Financial Crime: If Sam Bankman-Fried committed fraud, he’ll face the music in the U.S, legal experts say

Daily Trade

Within days of the epic collapse of the crypto trading platform FTX, lawyers from an alphabet soup of U.S. regulatory and investigative agencies were lining up to open probes.

Two major questions loom for FTX founder Sam Bankman-Fried: could he possibly face criminal charges in the U.S. and can U.S. government agencies assert jurisdiction over what he was up to from his island paradise headquarters of the Bahamas.

So far, the Securities and Exchange Commission, the Commodity Futures Trading Commission and the Department of Justice have all opened investigations, it has been reported. The Royal Bahamas Police Force says it has also opened a probe.

No allegations of wrongdoing have yet been made and it is possible that no charges will be filed. FTX has admitted that it made errors that led to its bankruptcy filing and there have been reports that Bankman-Fried and other executives were lending customer deposits to its sister-trading firm, Alameda Research Inc., to plug holes on its balance sheet. 

The primary focus for investigators is whether FTX committed fraud in the way it dealt with its customers, its investors or with authorities, says Christopher LaVigne, the co-chair of the cryptocurrency practice at law firm Withersworldwide.
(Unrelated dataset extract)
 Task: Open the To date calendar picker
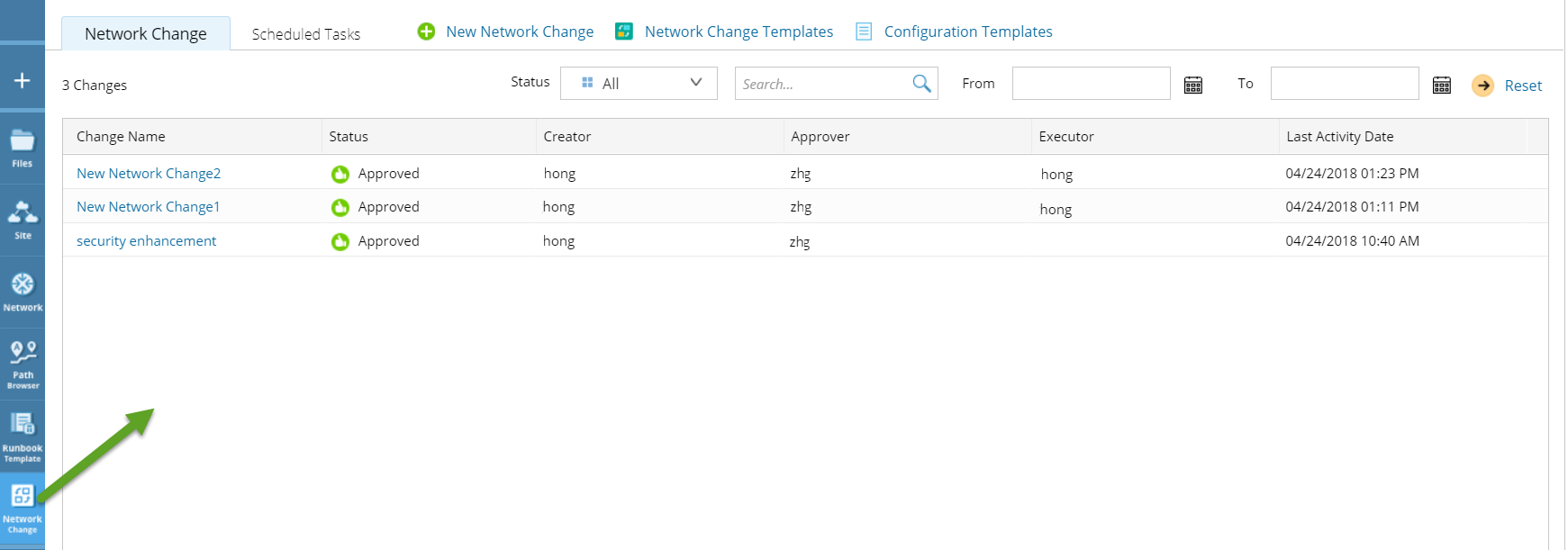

“New technology may be involved, but the questions are as old as time, whether it’s savings and loan, Enron or Bernie Madoff,” he said. “It boils down to whether fraud was committed or not.”

Lawyers for FTX may argue that the firm’s activities lay beyond the reach of American authorities, but legal experts say that U.S. wire fraud statutes are so broadly written and interpreted that investigators need only show that FTX used U.S. financial or communications systems to move money or send messages to bring charges in an American court.

“For the Department of Justice, the argument is easy: if you committed fraud and you used American systems to help do it, you are under the jurisdiction of the United States,” said Renato Mariotti, a former federal prosecutor and legal commentator. 

Another avenue prosecutors and regulators could pursue is whether FTX violated the bank secrecy act. A similar approach was taken in prosecuting crypto exchange BITMex, which was based in the Seychelles.

“FTX offered a number of exotic financial products through its operation in the Bahamas, but said these were not available to U.S. customers. But if it can be proven that even a few U.S. customers were able to find workarounds and FTX didn’t do proper checks, it could trigger bank secrecy act charges,” said Max Dilendorf, a crypto and fintech lawyer in New York.

If a criminal case cannot be made, then it could fall to the U.S. government’s regulatory agencies to iron things out – specifically, the SEC and the CFTC.

The crypto space has largely operated outside the realm of robust regulation that the more traditional financial services sector works within, so pursuing a purely regulatory case could prove more complicated, experts said.

The crypto industry has long sparred with regulators on how to define cryptocurrencies: government officials have said that they operate like any other security and are therefore subject to securities laws; crypto industry leaders have argued otherwise.

“Regulators have been quite slow in definitively addressing what is a security,” said Dilendorf. “They’ve been talking about this for five years now. Maybe with this case they’ll finally offer the market a definition.”